This role represents the Biomarkers Leads on Protocol specific Clinical teams and on the Compound Development Team when needed. This role will facilitate the development and institution of biomarker plans for the evaluation of biological therapeutics in clinical development.
This position would be located in Beerse and responsible for leading the implementation of standard processes working closely with the department's Director to align efforts across small and large molecule studies.
- As a biomarker clinical team (CT) representative primary responsibility will be to implement operations specific biomarker strategies in clinical studies.
- Contribute biomarker related information to the preparation of clinical documents such as clinical study synopsis, protocols, clinical study reports, early development plans. Also contribute program and study specific biomarker plans for clinical stage gate review presentations and for other approval meetings.
- As a CT biomarker representative, working closely with the biomarker lead on the CDT, propose, identify relevant biomarker assays (internal or external) to achieve the biomarker objectives of the program.
- Work closely with CT representatives from other functional areas, such as Global Clinical Operations (GCO), clinical group, medical writers, biostatistics, data management etc.
- CT representative for the program, present biomarker plans at investigator meetings, provide training to trial managers, site monitors etc.
- Oversee and contribute information regarding biomarker sample collection and other procedures in synopsis, lab manual, vendor scope of work documents, laminated training materials and in informed consent forms for the sites.
- Evaluate and implement new assays and relevant technologies as needed.

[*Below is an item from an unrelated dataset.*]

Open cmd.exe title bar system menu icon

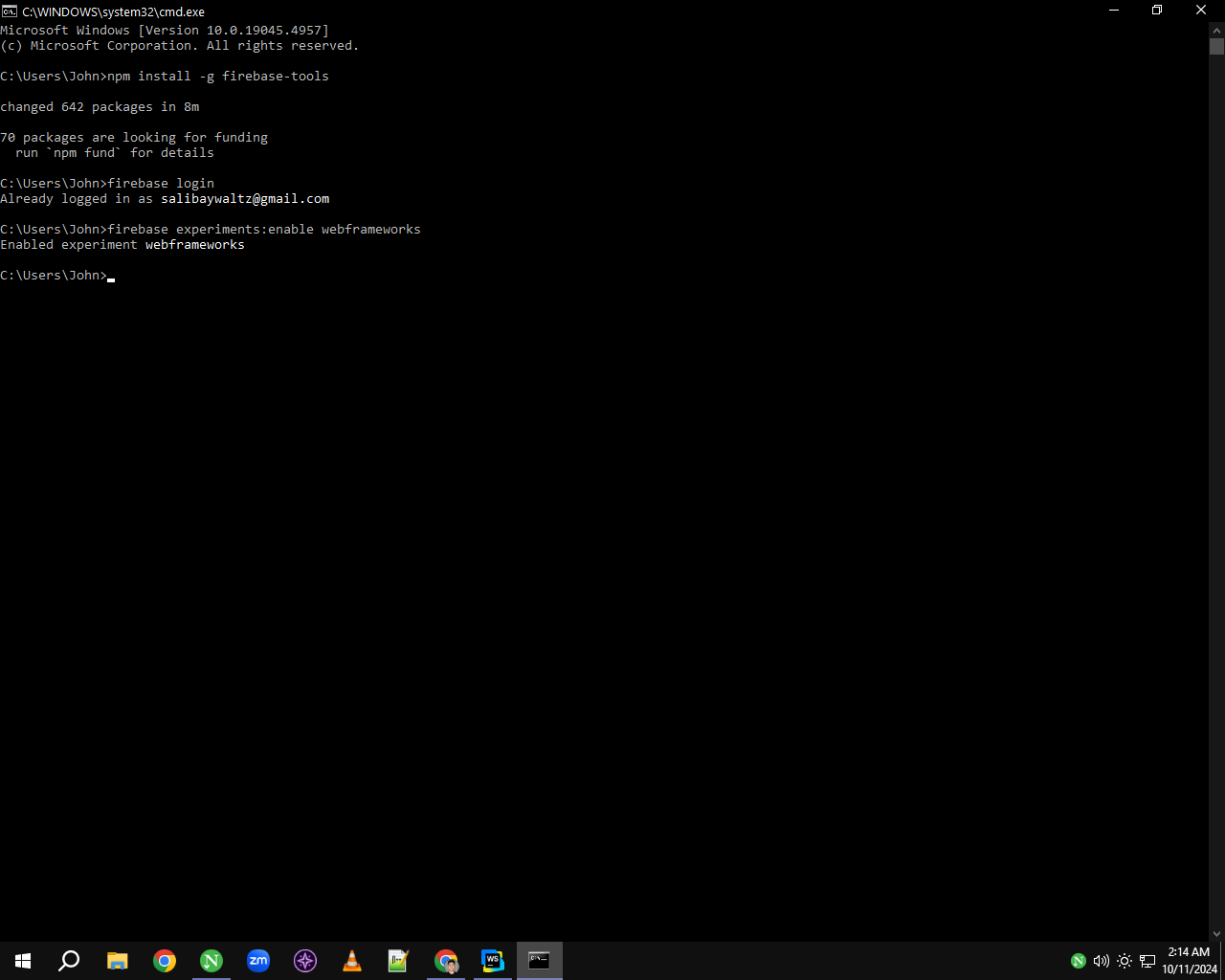point(10,11)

Maintain interfaces with commercial laboratories for assay development and assay transfer for implementation in clinical trials.

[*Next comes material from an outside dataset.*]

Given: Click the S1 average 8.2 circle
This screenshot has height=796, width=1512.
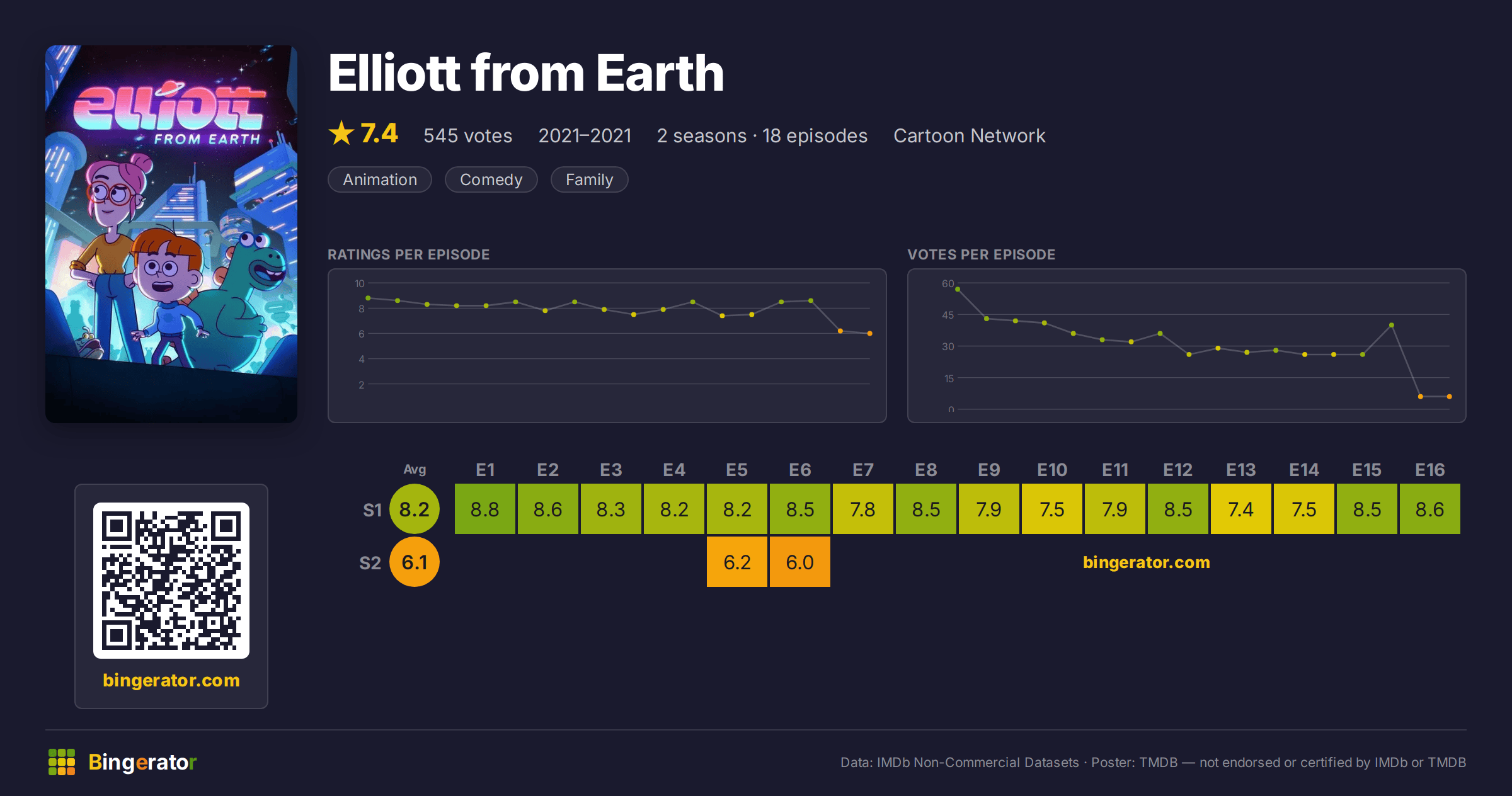Looking at the screenshot, I should [x=415, y=509].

- Drafts & performs quality review of biomarker related reports
- Responsible for assisting and/or completing biomarker technical reports as directed.

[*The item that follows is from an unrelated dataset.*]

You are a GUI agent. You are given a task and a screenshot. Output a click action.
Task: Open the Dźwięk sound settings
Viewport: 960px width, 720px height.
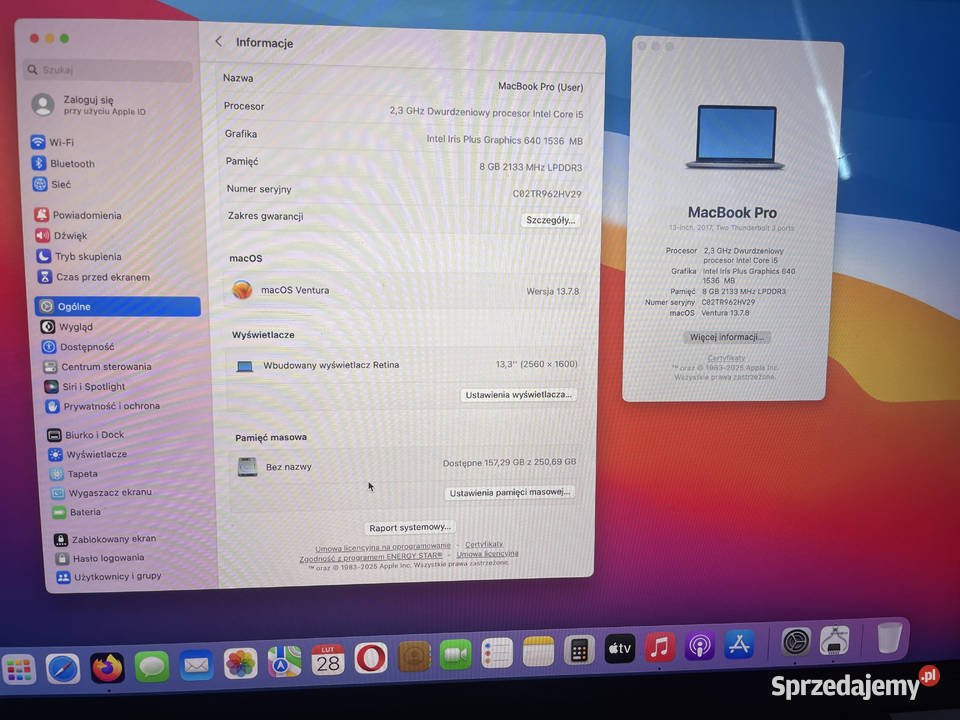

- Responsible for supporting the Human Resources Planning (HRP) programs including management and staff development and training to meet current and future needs.
- Directs the oversight and implementation of Biomarkers strategic objectives as developed by the Biomarker Leads in clinical trials including, sample quality, timeliness, biomarker administrative needs (budget, presentations, study documents), continuous process improvement, and change management. Responsible for all sample logistics within clinical trials from study start up through final close out visit ensuring that all regulatory & organizational requirements are met.